Preferred tag families include:

  • source type: #source/literature_pdf #source/primary #source/review
  • species: #species/mouse #species/human #species/mixed
  • tissue/context: #tissue/lung #tissue/gut #tissue/skin #tissue/nasal_polyp #tissue/systemic
  • cell focus: #cell/ILC1 #cell/ILC2 #cell/ILC3 #cell/NK #cell/macrophage #cell/monocyte #cell/T_cell #cell/B_cell
  • assay: #assay/flow #assay/scRNAseq #assay/RNAseq #assay/in_vivo #assay/in_vitro #assay/KO
  • outcome: #outcome/inflammation #outcome/infection #outcome/repair #outcome/homeostasis #outcome/airway_hyperresponsiveness
  • project axis: #axis/ILC_lung_homeostasis #axis/ILC_lung_infection #axis/ILC_airway_inflammation #axis/ILC_plasticity

Topic, entity, and digest pages should store tags in two compatible layers:

  • YAML frontmatter tags: without the leading #, so Obsidian can index them as page tags.
  • A visible ## Evidence tags section using inline-code tags, for example `#cell/ILC2` `#tissue/lung`.
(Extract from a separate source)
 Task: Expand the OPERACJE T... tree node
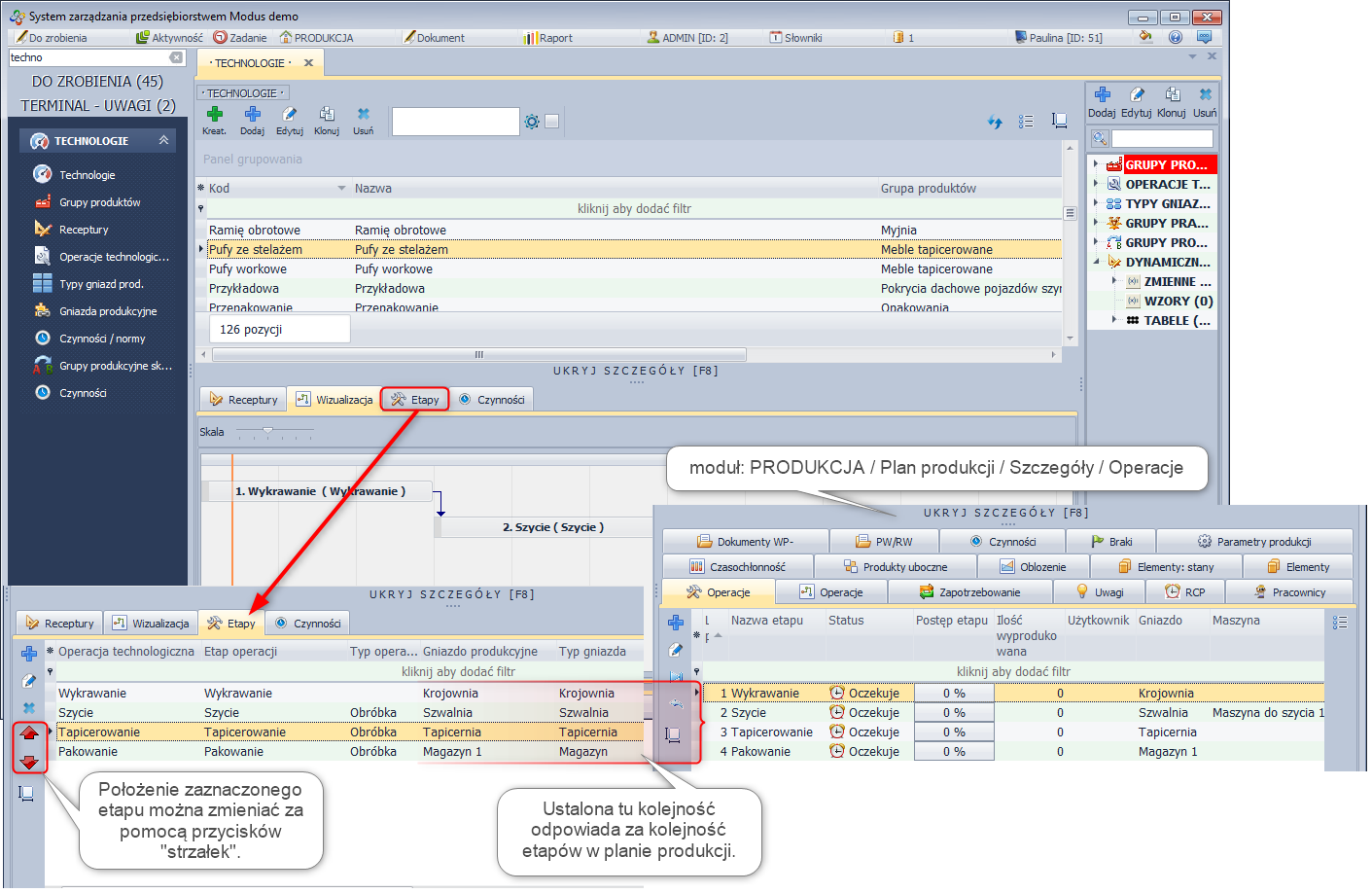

Do not place raw #tag text at the start of a line in page body text. MkDocs/Python-Markdown interprets a line-start #tag as a heading, causing oversized browser rendering and incorrect document structure.

Ingest Rules

  1. Confirm the source exists in RAW/.
  2. Choose and record the ingest mode.
  3. Extract full text into private extracted text artifacts omitted from public export.
  4. Create one source page in wiki/sources/.
  5. Use conservative tags for automated pages, but keep Claim-Level Confidence claim-centered. Do not assign low confidence merely because the page came from automated extraction.
  6. Move the processed PDF to RAW/processed/ only after source-page and text extraction succeed.
  7. Update index.md, log.md, and the manifest.
  8. Do not update durable synthesis pages from provisional bulk ingest alone.

Manual Review Rules

Before promoting claims into topic, entity, digest, or project pages:

  1. Read the source page and extracted text.
  2. Verify species, tissue, model, intervention, and assay.
  3. Add source-supported findings with confidence levels.
  4. Note contradictions or context boundaries.
  5. Update related topic/entity/project pages only when justified.